WHAT THE TASK REQUIRES
Below are several entries. Transcribe exactly those lines that fall from the one with "juni 2026 (43, 965)" through the one with "juni 2023 (43, 1241)", end lines included.

STORED DATA
⁂

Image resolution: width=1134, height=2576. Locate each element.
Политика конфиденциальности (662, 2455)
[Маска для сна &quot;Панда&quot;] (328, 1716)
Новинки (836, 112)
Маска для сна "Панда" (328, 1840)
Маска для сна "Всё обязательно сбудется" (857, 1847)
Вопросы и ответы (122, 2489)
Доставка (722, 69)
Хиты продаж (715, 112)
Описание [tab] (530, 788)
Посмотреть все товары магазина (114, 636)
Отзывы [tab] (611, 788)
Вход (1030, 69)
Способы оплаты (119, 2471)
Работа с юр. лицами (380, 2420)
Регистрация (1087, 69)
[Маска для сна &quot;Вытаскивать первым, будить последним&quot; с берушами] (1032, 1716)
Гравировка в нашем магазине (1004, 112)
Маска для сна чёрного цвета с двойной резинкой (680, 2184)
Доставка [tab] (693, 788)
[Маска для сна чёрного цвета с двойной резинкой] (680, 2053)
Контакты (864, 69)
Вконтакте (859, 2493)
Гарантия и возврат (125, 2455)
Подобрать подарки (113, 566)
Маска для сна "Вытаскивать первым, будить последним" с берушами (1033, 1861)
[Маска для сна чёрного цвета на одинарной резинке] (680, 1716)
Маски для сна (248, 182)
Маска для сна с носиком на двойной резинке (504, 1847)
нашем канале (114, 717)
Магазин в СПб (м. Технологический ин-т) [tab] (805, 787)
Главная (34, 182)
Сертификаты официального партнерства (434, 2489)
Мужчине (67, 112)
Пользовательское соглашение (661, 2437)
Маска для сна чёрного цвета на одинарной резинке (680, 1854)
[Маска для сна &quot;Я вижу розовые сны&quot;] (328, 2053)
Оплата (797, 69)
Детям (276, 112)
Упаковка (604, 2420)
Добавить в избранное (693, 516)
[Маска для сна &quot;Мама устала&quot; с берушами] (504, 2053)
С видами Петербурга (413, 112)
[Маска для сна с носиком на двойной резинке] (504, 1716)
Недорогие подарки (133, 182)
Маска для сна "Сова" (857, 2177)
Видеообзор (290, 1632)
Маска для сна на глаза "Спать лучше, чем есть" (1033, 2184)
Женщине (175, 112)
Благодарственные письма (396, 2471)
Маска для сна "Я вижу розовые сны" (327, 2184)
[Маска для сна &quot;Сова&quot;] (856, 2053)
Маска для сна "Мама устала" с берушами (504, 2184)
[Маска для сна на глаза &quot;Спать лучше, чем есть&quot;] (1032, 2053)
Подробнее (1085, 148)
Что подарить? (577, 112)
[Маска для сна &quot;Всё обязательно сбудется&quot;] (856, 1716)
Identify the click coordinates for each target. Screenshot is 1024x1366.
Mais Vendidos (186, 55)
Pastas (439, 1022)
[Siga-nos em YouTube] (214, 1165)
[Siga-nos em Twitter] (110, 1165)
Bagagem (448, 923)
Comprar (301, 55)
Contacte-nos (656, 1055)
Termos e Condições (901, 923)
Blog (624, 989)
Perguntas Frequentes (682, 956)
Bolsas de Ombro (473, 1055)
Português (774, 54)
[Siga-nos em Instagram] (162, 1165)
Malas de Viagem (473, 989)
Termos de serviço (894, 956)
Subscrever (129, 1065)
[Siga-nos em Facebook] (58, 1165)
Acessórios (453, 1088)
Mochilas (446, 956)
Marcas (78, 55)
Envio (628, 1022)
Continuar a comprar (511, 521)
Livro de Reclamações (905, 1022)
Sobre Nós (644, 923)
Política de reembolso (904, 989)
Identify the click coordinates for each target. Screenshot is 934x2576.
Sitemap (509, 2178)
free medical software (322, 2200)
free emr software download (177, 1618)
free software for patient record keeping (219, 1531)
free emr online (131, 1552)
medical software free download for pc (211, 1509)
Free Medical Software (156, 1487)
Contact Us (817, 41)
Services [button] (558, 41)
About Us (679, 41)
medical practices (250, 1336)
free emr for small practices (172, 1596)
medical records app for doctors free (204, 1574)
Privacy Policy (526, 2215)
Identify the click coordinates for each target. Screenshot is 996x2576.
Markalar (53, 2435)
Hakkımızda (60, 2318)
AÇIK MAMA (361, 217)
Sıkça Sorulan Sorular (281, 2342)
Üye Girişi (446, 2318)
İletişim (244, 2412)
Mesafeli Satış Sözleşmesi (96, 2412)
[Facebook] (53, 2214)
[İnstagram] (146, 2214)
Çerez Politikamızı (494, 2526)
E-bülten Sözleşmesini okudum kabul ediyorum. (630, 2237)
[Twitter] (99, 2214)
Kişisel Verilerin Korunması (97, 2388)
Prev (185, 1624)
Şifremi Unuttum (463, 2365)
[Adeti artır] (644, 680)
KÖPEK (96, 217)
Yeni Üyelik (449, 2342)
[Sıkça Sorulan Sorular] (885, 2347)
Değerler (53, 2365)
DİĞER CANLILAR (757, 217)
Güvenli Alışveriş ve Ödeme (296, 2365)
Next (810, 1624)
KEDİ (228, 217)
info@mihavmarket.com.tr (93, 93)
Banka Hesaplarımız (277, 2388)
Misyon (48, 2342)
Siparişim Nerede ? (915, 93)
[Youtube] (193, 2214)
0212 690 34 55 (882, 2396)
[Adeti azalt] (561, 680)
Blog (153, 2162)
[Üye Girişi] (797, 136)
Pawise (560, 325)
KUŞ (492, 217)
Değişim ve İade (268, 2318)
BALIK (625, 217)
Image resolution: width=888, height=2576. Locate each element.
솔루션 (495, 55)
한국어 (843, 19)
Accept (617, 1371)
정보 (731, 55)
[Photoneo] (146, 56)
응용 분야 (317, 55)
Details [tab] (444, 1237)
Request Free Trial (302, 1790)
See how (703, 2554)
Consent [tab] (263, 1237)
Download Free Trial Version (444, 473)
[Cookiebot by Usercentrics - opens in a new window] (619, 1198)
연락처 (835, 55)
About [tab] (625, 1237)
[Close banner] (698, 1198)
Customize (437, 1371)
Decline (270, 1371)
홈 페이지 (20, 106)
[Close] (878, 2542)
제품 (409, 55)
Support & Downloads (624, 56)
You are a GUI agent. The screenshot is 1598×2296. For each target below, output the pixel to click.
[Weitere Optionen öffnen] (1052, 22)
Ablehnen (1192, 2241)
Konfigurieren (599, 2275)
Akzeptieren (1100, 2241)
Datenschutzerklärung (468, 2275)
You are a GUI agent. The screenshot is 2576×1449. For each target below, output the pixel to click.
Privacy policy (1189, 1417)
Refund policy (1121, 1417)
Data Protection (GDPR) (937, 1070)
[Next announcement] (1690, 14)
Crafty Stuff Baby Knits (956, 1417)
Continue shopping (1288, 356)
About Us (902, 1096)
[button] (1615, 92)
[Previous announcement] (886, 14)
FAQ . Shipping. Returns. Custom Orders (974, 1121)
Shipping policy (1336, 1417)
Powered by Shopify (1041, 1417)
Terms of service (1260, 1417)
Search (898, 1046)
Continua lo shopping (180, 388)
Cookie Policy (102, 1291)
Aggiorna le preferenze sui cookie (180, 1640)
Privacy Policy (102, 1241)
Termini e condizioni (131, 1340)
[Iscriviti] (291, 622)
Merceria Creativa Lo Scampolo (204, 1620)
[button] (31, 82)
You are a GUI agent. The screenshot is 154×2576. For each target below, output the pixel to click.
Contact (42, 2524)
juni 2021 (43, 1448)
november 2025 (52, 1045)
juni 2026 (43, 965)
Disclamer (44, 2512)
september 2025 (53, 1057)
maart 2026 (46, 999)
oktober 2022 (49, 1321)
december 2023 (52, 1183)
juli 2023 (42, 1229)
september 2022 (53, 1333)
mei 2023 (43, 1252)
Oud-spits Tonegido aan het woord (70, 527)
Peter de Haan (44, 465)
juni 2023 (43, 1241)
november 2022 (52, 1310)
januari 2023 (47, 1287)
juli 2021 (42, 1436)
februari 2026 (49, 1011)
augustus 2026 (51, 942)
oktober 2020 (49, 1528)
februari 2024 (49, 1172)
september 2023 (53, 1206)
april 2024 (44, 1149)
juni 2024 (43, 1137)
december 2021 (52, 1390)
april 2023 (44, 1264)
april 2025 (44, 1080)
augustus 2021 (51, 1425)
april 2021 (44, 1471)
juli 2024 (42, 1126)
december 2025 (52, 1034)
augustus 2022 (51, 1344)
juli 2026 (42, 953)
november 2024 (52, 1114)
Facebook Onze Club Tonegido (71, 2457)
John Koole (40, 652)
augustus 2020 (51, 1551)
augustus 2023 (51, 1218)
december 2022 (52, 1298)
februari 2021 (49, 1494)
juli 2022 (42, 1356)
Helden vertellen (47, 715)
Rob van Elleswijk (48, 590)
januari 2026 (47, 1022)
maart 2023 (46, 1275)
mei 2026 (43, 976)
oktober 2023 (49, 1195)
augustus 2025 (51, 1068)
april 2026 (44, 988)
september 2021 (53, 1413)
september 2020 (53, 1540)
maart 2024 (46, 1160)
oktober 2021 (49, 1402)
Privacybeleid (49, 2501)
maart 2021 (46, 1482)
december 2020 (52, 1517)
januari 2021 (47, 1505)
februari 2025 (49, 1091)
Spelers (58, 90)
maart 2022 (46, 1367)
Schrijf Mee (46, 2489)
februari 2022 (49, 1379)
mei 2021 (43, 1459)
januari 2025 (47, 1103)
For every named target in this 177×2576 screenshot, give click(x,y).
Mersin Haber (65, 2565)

⁂

TASK SOLUTION
juni 2026 (43, 965)
Disclamer (44, 2512)
september 2025 (53, 1057)
maart 2026 (46, 999)
oktober 2022 (49, 1321)
december 2023 (52, 1183)
juli 2023 (42, 1229)
september 2022 (53, 1333)
mei 2023 (43, 1252)
Oud-spits Tonegido aan het woord (70, 527)
Peter de Haan (44, 465)
juni 2023 (43, 1241)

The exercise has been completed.